## Supplied records
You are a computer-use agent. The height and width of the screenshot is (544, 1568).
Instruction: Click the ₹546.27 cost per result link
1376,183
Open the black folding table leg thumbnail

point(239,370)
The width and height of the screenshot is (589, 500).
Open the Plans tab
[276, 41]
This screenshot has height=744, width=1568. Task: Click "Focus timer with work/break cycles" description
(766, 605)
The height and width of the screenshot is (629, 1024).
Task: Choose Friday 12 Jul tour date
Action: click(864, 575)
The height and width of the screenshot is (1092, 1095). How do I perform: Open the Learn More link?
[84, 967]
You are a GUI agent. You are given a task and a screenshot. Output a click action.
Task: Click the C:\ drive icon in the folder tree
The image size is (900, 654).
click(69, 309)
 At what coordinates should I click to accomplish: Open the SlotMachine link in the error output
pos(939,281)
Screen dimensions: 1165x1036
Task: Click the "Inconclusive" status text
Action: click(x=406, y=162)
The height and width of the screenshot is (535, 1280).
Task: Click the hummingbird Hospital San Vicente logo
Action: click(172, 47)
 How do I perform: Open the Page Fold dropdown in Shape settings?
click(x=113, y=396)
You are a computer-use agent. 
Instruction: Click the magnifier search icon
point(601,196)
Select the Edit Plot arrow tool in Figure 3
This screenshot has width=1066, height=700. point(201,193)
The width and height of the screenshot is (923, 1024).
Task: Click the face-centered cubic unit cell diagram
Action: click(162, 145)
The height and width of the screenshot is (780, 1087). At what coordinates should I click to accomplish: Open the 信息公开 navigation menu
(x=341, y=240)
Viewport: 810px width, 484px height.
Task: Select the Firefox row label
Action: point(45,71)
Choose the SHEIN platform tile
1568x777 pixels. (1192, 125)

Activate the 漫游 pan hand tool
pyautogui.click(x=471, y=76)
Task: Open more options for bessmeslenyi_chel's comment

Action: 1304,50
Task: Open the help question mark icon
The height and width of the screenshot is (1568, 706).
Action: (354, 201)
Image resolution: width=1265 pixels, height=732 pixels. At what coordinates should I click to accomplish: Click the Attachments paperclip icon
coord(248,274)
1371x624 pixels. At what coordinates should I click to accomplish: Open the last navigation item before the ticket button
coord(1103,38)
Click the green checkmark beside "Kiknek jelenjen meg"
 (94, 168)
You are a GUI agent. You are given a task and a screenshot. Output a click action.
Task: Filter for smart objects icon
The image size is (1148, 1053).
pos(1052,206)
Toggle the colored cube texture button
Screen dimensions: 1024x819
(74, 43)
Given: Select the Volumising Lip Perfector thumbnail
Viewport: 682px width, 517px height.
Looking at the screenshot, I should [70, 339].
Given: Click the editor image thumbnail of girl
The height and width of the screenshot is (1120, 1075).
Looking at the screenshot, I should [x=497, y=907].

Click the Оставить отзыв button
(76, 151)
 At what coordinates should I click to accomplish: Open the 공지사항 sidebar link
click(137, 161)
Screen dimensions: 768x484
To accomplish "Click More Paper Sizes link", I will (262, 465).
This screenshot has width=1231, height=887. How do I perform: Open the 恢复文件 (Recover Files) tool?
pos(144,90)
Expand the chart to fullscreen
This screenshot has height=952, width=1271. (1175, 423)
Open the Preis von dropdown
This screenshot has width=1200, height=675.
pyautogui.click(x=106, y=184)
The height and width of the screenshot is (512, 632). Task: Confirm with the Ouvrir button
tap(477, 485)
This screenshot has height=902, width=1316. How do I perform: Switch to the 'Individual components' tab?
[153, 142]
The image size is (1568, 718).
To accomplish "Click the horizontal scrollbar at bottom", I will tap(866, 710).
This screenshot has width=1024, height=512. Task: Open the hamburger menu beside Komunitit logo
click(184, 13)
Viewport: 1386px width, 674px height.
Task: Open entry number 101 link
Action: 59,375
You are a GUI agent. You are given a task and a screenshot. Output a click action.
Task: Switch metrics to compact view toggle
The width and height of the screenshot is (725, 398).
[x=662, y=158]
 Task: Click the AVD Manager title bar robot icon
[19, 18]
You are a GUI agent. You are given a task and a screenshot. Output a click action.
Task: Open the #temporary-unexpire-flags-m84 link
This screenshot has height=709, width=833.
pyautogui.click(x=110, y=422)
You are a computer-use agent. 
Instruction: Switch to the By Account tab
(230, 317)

## The problem
Only the lines above that hold "will" are wanted. Show every one of them.

## Answer to the exercise
To accomplish "Click More Paper Sizes link", I will (262, 465).
To accomplish "Click the horizontal scrollbar at bottom", I will tap(866, 710).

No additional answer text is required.